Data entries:
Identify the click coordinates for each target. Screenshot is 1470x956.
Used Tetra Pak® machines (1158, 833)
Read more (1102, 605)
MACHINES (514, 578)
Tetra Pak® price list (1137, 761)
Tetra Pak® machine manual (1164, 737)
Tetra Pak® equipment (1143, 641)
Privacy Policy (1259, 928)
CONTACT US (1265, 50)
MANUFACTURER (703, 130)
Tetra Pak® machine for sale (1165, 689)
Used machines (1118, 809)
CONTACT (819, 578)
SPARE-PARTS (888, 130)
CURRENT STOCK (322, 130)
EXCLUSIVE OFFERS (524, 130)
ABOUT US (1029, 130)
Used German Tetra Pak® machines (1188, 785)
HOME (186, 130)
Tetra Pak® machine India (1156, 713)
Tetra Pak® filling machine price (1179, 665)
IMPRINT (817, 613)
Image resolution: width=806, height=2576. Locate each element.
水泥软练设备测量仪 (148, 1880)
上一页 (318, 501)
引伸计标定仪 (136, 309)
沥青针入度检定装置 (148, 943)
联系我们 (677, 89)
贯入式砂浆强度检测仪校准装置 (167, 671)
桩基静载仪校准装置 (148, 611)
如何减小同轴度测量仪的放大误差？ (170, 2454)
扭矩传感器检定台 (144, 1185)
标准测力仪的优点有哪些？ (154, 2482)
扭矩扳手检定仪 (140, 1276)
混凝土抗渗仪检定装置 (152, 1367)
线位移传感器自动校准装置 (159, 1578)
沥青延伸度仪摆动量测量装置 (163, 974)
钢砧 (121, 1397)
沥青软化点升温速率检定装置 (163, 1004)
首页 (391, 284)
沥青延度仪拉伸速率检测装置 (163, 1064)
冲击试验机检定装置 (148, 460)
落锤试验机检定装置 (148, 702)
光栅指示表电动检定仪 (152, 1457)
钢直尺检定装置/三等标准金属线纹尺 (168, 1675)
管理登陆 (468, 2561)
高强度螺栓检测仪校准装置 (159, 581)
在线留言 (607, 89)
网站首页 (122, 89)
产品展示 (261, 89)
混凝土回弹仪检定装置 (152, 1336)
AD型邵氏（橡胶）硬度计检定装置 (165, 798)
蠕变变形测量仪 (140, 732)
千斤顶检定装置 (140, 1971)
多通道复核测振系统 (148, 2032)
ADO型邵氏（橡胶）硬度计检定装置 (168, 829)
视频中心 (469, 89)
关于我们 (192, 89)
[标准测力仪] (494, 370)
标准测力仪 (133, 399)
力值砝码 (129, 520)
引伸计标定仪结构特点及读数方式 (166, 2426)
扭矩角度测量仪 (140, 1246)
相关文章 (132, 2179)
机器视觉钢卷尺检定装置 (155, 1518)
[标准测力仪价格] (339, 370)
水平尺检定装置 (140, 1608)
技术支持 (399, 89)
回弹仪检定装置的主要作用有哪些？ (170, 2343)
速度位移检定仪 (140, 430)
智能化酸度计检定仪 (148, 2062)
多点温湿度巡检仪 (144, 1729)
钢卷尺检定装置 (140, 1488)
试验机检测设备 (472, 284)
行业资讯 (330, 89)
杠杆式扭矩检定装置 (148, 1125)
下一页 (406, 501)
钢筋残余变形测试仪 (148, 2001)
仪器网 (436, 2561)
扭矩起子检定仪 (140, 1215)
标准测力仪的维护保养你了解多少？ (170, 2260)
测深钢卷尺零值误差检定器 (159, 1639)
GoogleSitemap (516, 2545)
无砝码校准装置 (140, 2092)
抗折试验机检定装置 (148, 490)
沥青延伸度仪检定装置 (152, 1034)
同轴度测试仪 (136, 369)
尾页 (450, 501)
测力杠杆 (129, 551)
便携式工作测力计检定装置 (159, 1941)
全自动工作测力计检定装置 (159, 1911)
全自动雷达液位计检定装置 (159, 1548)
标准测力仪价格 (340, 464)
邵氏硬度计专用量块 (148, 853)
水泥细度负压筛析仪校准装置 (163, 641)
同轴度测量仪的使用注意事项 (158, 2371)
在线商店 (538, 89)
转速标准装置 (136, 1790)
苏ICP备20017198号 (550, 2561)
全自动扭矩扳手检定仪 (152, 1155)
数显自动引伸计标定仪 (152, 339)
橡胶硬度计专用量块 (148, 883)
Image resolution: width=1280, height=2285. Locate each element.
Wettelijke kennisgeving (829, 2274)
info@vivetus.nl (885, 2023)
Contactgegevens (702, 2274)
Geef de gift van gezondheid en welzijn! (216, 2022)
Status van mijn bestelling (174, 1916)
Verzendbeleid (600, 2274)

** What the exercise asks **
Going back to the entries above, set down exactly the lines that begin at the one with "Used German Tetra Pak® machines (1188, 785)" and end at the one with "[标准测力仪价格] (339, 370)", both included, and nothing else.

** Answer box **
Used German Tetra Pak® machines (1188, 785)
HOME (186, 130)
Tetra Pak® machine India (1156, 713)
Tetra Pak® filling machine price (1179, 665)
IMPRINT (817, 613)
Image resolution: width=806, height=2576. Locate each element.
水泥软练设备测量仪 (148, 1880)
上一页 (318, 501)
引伸计标定仪 (136, 309)
沥青针入度检定装置 (148, 943)
联系我们 (677, 89)
贯入式砂浆强度检测仪校准装置 (167, 671)
桩基静载仪校准装置 (148, 611)
如何减小同轴度测量仪的放大误差？ (170, 2454)
扭矩传感器检定台 (144, 1185)
标准测力仪的优点有哪些？ (154, 2482)
扭矩扳手检定仪 (140, 1276)
混凝土抗渗仪检定装置 (152, 1367)
线位移传感器自动校准装置 (159, 1578)
沥青延伸度仪摆动量测量装置 (163, 974)
钢砧 (121, 1397)
沥青软化点升温速率检定装置 (163, 1004)
首页 (391, 284)
沥青延度仪拉伸速率检测装置 (163, 1064)
冲击试验机检定装置 (148, 460)
落锤试验机检定装置 (148, 702)
光栅指示表电动检定仪 (152, 1457)
钢直尺检定装置/三等标准金属线纹尺 (168, 1675)
管理登陆 (468, 2561)
高强度螺栓检测仪校准装置 (159, 581)
在线留言 (607, 89)
网站首页 (122, 89)
产品展示 (261, 89)
混凝土回弹仪检定装置 (152, 1336)
AD型邵氏（橡胶）硬度计检定装置 (165, 798)
蠕变变形测量仪 (140, 732)
千斤顶检定装置 (140, 1971)
多通道复核测振系统 (148, 2032)
ADO型邵氏（橡胶）硬度计检定装置 (168, 829)
视频中心 (469, 89)
关于我们 (192, 89)
[标准测力仪] (494, 370)
标准测力仪 (133, 399)
力值砝码 (129, 520)
引伸计标定仪结构特点及读数方式 (166, 2426)
扭矩角度测量仪 (140, 1246)
相关文章 (132, 2179)
机器视觉钢卷尺检定装置 (155, 1518)
[标准测力仪价格] (339, 370)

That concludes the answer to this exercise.